Discussion in 'Journalism topics only' started by Prince of Persia, Jan 3, 2007.

  1. Tom Petty

    Tom Petty Guest

    buck - i can assume you don't believe i have an inferiority complex, and i respectfully disagree with you ... sir.
     
  2. Tom Petty

    Tom Petty Guest

    would we be living in a civil society if we didn't ... sir?
     
  3. Montezuma's Revenge

    Montezuma's Revenge Active Member

    I just don't see that Jacobs hung the beat guy out to dry. I don't know how someone can read the column and come away with that as the prevailing thought.
     
  4. Moderator1

    Moderator1 Moderator Staff Member

    The arguing aside (I seem to say that on any thread that goes over three pages), was that a LONG column?
     
  5. Kevlar

    Kevlar Member

    True in some cases, but you can't use that as a hard and fast rule.

    This column generated a ton of buzz, including a debate on the big UConn fan website, The Boneyard.

    If he'd done a more straight column talking about how the players didn't play well? Zzzzzzzzz. You can find that type of thing anywhere.

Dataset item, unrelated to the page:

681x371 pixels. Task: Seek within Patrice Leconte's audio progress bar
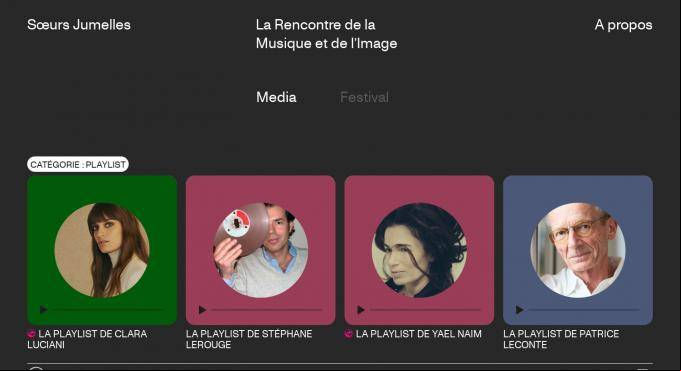pyautogui.click(x=584, y=310)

    He's willing to go controversial. His writing is sophisticated in terms of the positions he takes, and yet it's unpretentious in terms of style. Those things make him one of the best in the country probably.

    And no, I'm not him.
     
  6. Ace

    Ace Well-Known Member

    I agree with shot that folks don't care about obstacles we face in doing our jobs, but folks love to see glimpses into how people really are and they also love to see the reviled media get smacked down.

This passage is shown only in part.